[[ DATASET CONTENT, beginning ]]

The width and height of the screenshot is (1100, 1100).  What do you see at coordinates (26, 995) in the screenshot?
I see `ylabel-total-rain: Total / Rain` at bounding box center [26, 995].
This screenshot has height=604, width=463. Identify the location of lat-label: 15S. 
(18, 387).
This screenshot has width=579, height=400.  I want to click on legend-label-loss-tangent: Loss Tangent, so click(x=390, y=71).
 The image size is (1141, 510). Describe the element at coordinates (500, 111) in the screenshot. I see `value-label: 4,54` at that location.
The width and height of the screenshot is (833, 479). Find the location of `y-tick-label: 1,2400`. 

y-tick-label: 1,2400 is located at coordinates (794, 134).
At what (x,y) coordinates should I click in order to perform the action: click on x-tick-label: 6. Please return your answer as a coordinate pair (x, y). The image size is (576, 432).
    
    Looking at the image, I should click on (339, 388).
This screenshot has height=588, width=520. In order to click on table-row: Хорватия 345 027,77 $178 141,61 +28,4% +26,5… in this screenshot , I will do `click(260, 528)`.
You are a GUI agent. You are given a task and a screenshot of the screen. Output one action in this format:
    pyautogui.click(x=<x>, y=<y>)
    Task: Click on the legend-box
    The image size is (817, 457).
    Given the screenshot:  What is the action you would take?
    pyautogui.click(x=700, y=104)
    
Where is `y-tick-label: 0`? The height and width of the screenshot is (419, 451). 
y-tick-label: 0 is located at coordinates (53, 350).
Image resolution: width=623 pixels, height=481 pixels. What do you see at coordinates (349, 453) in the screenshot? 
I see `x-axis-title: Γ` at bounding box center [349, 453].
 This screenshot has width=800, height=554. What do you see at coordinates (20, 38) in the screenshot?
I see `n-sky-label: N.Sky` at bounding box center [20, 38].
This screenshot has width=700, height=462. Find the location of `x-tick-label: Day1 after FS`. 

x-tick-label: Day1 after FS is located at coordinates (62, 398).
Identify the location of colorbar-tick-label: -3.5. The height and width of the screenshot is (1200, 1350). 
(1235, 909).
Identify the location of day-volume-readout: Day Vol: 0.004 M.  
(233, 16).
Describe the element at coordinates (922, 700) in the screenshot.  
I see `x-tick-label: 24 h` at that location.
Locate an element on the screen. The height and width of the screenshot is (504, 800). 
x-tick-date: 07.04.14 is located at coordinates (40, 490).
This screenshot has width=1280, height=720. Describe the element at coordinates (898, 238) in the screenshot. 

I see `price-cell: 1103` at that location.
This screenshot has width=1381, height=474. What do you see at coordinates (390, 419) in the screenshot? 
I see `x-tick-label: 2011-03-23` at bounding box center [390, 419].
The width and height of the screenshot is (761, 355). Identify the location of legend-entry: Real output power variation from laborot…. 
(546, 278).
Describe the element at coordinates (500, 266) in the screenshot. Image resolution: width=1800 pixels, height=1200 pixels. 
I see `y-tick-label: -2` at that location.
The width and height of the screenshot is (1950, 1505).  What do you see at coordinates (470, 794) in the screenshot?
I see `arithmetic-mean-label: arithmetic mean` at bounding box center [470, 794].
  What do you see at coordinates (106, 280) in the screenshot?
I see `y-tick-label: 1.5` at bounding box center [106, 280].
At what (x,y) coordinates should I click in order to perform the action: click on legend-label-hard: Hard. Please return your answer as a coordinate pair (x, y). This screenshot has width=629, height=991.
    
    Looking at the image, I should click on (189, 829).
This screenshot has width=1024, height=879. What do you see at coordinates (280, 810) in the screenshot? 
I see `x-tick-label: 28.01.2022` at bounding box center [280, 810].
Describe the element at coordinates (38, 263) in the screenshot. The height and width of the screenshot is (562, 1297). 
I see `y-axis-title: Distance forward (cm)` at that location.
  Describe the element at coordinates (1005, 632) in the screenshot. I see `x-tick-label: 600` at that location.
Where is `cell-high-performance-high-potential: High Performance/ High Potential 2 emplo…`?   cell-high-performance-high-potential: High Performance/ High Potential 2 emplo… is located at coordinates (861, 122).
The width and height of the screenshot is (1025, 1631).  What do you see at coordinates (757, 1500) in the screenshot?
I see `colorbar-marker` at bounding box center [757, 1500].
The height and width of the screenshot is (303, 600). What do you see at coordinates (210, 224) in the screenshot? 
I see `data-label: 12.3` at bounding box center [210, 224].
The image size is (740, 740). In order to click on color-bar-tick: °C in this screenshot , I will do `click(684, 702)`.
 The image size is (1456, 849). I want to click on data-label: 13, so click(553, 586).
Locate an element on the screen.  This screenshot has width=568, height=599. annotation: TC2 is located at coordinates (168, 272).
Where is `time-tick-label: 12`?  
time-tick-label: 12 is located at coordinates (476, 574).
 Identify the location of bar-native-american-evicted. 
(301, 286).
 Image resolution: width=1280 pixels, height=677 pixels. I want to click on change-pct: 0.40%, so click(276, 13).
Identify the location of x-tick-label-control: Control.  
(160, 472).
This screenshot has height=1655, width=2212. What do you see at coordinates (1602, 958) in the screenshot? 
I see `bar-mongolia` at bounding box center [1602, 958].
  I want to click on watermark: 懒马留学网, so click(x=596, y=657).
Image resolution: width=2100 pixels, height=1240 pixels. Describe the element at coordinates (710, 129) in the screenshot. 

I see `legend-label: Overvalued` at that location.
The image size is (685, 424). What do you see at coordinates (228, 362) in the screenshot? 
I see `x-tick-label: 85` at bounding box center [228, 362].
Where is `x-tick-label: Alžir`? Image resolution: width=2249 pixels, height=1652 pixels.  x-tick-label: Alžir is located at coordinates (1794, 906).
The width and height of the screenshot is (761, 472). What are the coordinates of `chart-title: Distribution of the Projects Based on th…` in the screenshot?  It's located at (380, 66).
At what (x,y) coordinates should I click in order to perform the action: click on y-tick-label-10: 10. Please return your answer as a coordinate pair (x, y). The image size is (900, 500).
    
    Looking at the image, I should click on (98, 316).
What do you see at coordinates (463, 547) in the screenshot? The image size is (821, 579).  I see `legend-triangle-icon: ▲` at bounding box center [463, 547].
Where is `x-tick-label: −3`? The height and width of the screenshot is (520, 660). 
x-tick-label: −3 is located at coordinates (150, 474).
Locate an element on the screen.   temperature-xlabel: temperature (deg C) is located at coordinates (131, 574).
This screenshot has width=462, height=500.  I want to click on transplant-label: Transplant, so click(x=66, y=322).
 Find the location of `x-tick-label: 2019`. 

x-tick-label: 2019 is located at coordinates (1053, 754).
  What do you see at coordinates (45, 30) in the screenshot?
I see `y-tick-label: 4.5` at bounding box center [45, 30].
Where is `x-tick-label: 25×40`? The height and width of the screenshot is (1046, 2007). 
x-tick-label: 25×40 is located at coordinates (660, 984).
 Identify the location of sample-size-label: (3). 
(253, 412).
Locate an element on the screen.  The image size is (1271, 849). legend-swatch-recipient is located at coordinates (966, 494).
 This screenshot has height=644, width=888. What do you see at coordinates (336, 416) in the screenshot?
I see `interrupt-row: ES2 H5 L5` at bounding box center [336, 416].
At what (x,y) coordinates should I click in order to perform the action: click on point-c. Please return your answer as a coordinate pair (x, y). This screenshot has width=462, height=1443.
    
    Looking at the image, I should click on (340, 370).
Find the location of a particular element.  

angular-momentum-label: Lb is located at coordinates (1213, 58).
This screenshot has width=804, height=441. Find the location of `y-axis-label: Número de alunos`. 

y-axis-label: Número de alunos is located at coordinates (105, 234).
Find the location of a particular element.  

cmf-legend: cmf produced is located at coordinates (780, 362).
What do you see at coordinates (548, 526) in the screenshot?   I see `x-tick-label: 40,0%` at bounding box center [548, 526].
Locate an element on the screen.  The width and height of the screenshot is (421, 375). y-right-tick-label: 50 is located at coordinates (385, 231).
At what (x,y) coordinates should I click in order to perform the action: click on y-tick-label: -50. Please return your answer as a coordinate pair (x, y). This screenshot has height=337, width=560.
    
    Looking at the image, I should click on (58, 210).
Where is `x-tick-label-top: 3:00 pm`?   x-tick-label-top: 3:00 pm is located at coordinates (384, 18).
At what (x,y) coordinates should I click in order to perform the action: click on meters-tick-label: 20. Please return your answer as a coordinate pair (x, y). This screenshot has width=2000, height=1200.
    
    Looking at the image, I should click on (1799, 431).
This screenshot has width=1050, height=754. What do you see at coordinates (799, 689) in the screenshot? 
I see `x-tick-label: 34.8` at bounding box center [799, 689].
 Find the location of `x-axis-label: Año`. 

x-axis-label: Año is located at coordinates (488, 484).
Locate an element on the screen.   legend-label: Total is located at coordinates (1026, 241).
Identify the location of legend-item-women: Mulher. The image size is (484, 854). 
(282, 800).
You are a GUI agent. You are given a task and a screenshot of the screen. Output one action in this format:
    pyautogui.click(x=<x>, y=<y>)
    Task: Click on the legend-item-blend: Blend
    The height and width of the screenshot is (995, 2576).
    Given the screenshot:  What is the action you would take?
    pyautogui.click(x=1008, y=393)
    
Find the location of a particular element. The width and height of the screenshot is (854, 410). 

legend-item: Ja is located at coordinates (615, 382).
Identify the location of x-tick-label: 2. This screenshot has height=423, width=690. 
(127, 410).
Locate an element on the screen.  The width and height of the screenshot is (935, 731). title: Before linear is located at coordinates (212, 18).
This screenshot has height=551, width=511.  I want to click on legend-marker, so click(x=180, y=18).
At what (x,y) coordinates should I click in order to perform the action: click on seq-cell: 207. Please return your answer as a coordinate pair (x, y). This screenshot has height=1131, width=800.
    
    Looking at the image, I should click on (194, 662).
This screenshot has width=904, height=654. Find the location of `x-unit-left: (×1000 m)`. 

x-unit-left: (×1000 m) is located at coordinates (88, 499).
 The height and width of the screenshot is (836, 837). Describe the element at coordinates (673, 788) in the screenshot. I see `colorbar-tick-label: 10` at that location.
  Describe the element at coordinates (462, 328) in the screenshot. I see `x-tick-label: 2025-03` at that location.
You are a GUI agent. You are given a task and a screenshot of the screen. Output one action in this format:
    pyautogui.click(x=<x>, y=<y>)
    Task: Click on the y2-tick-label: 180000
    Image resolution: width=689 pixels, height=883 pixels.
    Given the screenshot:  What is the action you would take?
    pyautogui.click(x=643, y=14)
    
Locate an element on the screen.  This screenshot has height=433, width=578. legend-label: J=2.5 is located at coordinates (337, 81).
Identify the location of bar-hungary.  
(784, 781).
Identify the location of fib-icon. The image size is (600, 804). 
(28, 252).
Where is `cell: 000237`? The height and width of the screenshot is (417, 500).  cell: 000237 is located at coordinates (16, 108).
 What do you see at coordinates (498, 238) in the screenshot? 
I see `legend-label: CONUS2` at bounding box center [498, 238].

[[ DATASET CONTENT, end ]]

Locate every line in the entries above that contains the string "want", matching case, and copy each of those lines in full.

SOLUTION:
This screenshot has width=579, height=400.  I want to click on legend-label-loss-tangent: Loss Tangent, so click(x=390, y=71).
 The image size is (1456, 849). I want to click on data-label: 13, so click(553, 586).
 Image resolution: width=1280 pixels, height=677 pixels. I want to click on change-pct: 0.40%, so click(276, 13).
  I want to click on watermark: 懒马留学网, so click(x=596, y=657).
This screenshot has width=462, height=500.  I want to click on transplant-label: Transplant, so click(x=66, y=322).
This screenshot has height=551, width=511.  I want to click on legend-marker, so click(x=180, y=18).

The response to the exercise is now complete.